Work to be completed:
Among the records below, which lines contain the string "visibility"? Report them.

Task input:
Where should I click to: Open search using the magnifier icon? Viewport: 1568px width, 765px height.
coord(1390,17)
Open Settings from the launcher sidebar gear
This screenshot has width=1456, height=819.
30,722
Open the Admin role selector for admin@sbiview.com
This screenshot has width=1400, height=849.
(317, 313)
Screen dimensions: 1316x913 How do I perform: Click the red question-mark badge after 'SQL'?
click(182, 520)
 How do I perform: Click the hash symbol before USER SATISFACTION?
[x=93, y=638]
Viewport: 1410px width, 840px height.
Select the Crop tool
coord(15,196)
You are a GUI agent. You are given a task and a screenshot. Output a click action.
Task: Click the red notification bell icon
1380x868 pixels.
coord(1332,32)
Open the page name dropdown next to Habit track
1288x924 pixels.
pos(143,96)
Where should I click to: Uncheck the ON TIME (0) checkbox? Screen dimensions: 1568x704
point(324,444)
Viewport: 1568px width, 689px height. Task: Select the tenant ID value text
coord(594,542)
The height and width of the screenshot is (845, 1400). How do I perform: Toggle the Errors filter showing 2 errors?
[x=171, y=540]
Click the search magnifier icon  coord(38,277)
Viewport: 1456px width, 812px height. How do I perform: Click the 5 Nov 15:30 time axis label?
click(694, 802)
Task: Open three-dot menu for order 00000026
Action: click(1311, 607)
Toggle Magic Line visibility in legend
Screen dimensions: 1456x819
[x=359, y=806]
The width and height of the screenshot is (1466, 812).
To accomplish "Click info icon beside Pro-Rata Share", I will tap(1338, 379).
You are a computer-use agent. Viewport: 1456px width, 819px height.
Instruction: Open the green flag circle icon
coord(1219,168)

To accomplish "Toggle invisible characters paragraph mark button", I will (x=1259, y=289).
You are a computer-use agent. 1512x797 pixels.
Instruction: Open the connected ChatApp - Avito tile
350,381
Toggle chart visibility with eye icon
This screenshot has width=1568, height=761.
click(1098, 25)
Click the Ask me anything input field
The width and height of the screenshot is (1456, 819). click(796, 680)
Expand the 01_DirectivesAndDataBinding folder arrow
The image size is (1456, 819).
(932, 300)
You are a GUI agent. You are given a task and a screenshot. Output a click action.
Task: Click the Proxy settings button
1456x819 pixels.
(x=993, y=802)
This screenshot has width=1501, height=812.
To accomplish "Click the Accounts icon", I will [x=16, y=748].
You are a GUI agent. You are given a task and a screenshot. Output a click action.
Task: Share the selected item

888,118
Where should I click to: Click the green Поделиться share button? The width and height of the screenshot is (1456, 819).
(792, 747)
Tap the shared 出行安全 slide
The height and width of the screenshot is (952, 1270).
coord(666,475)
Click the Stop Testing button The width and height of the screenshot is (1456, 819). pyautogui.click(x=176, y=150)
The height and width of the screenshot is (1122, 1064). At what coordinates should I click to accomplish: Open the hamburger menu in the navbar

Exercise answer:
Toggle Magic Line visibility in legend
Toggle chart visibility with eye icon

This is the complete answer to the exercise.